An Attempt to Portray Reality
Posting After July 19, 2009
There is so much that I did between today and July 19, 2009. There is so much that happened within this time. There is so much to share. This post is an attempt to draw a sequence of events in chronological order.
1. August, 2009 - I delivered my Open Seminar in Kanpur. With this I completed one of the pre-requisites of PhD programme. Also this marked the beginning of the end of my (five years long) campus stay.
2. October 2009 - I appeared for my first ever Job Talk and PI in Ghaziabad. I was sure that they won't consider my candidature because of my Literature Background. Eventually I was selected. I was very happy but there was something which I felt was breaking inside me. I am yet to figure out what it was, but there was something. May be I was trying to play smart to have an early completion of my PhD or may be I wanted to run away from the circumstances that I had been through. Don't know the reason but I was happy for my selection.
3. December 2009 - Submission of my Thesis. A work that made me, my supervisor and my department proud.
4. January 2010 - Joined in Ghaziabad. I was questioning myself on everything. Why is this happening? Why am I doing this? Why, why why. . .
5. April 2010 - Defended my thesis. That is I appeared for my PhD Viva and cleared it with no hassell. The examiner praised me, my supervisor and our efforts on the project. I was happy for these achievements but still was I really happy or was I pretending?
6. From April 2010 to December 2011 - So many projects I was involved with at Ghaziabad. Received compliments from my peers and seniors. Went to Harvard University and IIM Ahmedabad. Very happy. Actually am I? Or am I looking for something more?

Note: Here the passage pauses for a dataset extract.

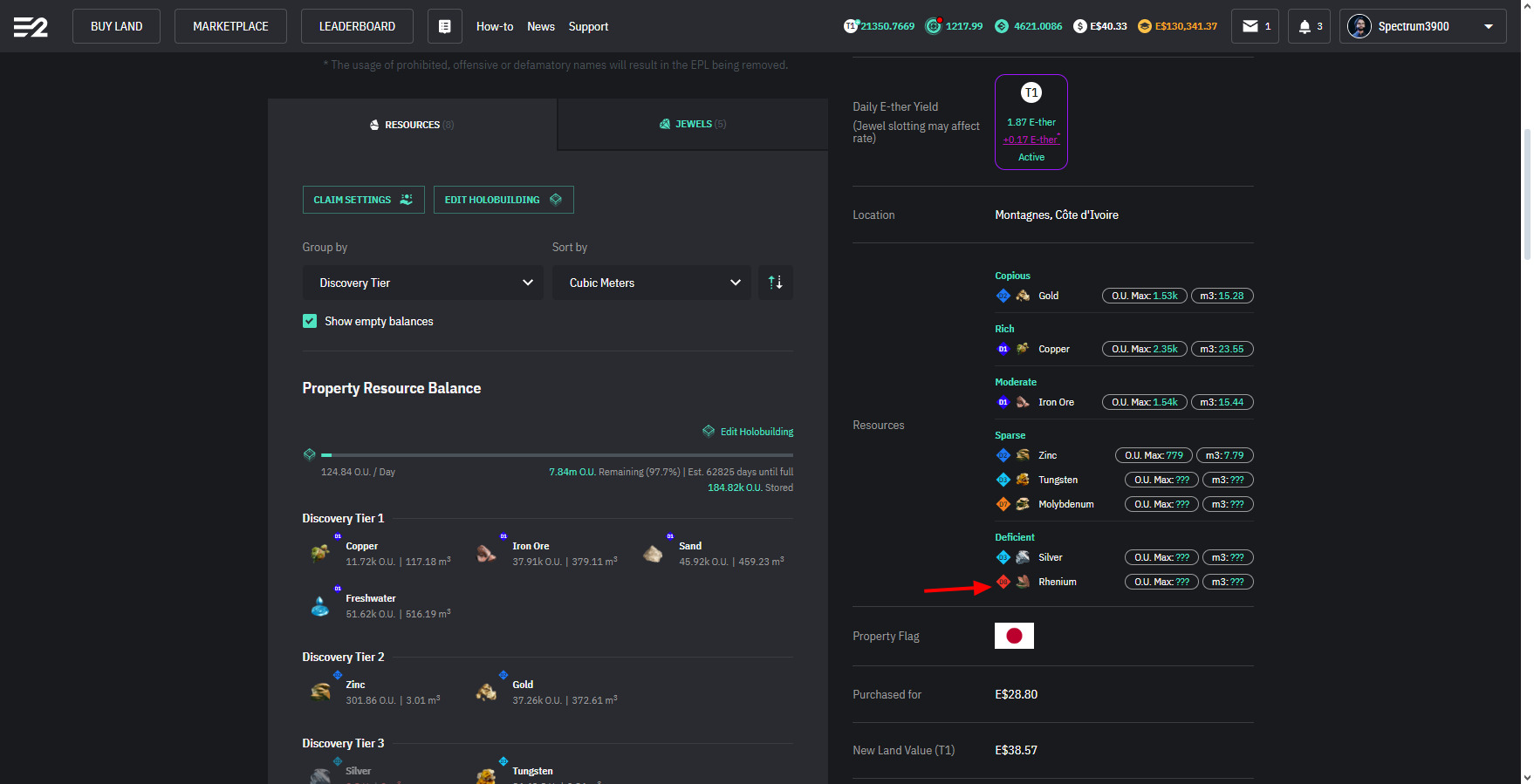
Task: Open the document icon in navbar
Action: pyautogui.click(x=444, y=26)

This blend of happiness and urge for more and above all to know the reason why am I doing this is a struggle in itself. But then I have read somewhere we can control what we are doing but we can not control our destiny. And yes I have strongly accepted that there is a reason and a mystery behind everything that happens. Do your work and enjoy what you didnot do, yet it happened.
This blend of happiness and urge for more and above all to know the reason why am I doing this is a struggle in itself. But then I have read somewhere we can control what we are doing but we can not control our destiny. And yes I have strongly accepted that there is a reason and a mystery behind everything that happens. Do your work and enjoy what you didnot do, yet it happened.
Now, I am looking forward to 2012, what it unfolds for me and how it goes . . .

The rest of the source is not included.